The Department of health has once again claimed to be bankrupt just two months before the national budget could be tabled by finance minister, Tito Mboweni, and subsequently, the provincial treasury. This time the blame was placed on the department itself for returning the money which was not used for the first wave of the Covid-19 pandemic.
Towards the end of last year, the department had reported that they had run short of finances due to for unseen expenses because of the pandemic, and they were going to ask for more from the treasury. MEC Dr Phophi Ramathuba announced that her department was bankrupt shortly before the Medium Term Budget Strategy (MTBS) was tabled by Mboweni. Ramathuba then said the money they had in hand would carry her department to March 2021, and as result they were appealing for funds from the Treasury.
She added that they had lobbied for more from the office of the Premier and Treasury. According to the National Finance Management Act, departments should not return the funds they were allocated. In most instances departments were criticized by the Auditor General (AG) for returning monies that were for meant for service delivery, which if not spent, had a negative impact on the communities of their department’s jurisdiction.
“After the first wave of Covid-19 passed, we returned the money back to the Treasury which is the reason why the department is now bankrupt. We followed the law that states if money could not be used, it should be returned to treasury. Therefore, we wrote to them requesting that that money should be returned to the province in order to deal with the second wave,” explained Ramathuba.
Before Ramathuba’s statement, there were existing concerns in many of the rural areas in Limpopo and Mopani District in particular, that clinics were no longer serving the communities they were built for and instead they were used as dispensaries for chronic diseases patients. In some medical centres in Mopani there are no sanitizers and therefore residents are prohibited to enter.
The fact that the Limpopo Health Department is forever in need of bailouts from treasury is not new news. Just last year, the same Ramathuba complained of lack of finances in her department and said that they would not be able to finish the financial year with their remaining funds. This statement she made just six months after the budgets were allocated. When they received the money, they returned it to Treasury.

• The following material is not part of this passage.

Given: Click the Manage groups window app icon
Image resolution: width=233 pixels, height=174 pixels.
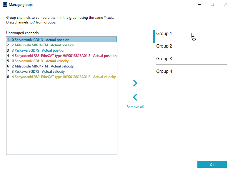Looking at the screenshot, I should [5, 5].
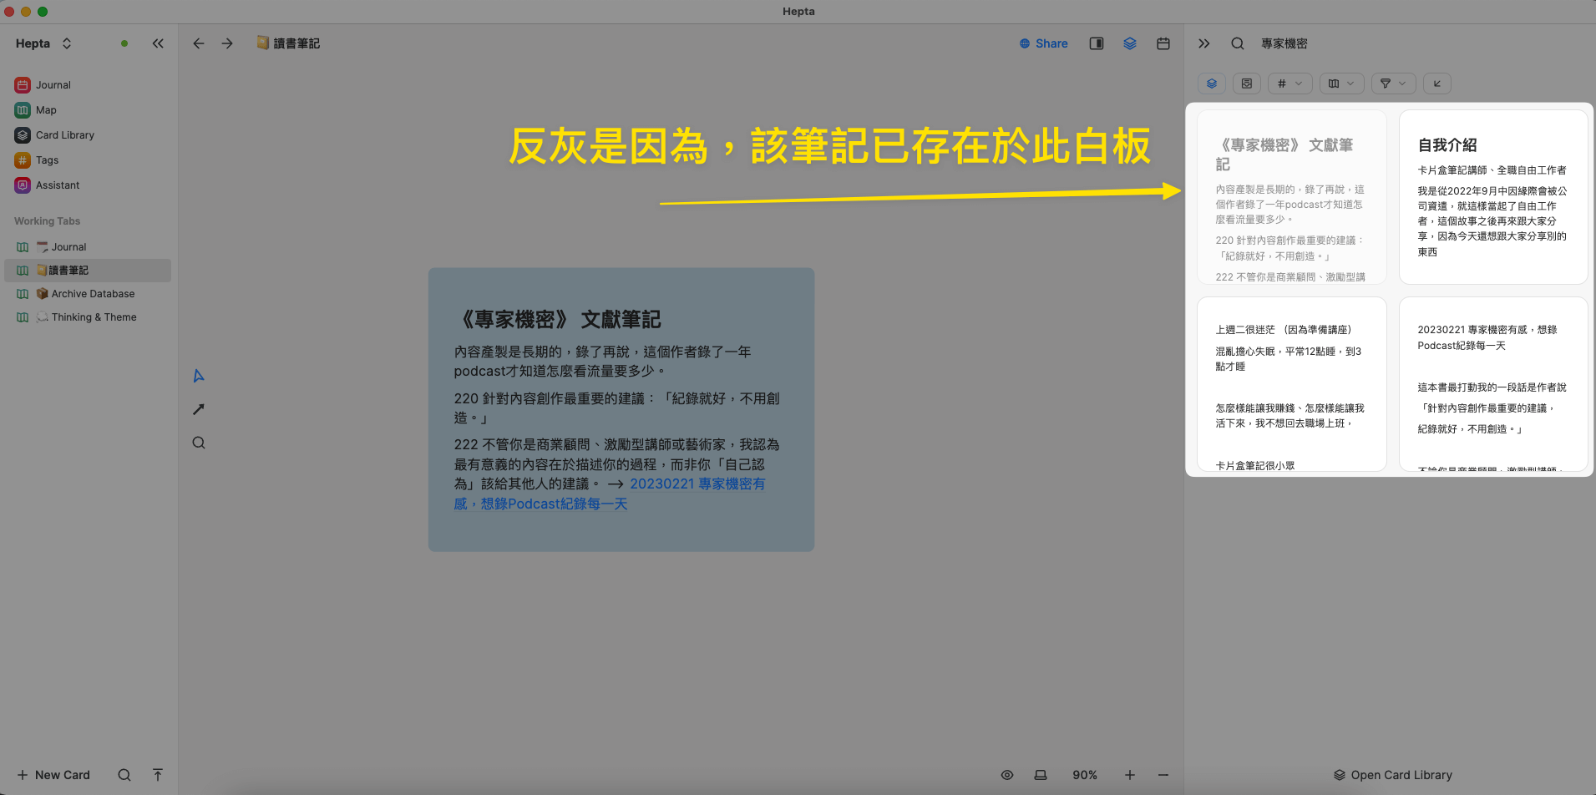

In fact, after the emergence of Covid-19, all health services were centralized, and focus was placed on coronavirus patients. Clinics were transformed into referral centres, or first options before ambulances were called to a scene. Patients with chronic diseases were referred to clinics for the collection of medication, while also discouraged to visit the health centres because they were hotspots. In the meantime Ramathuba is still under investigation following allegations of PPE tender fraud.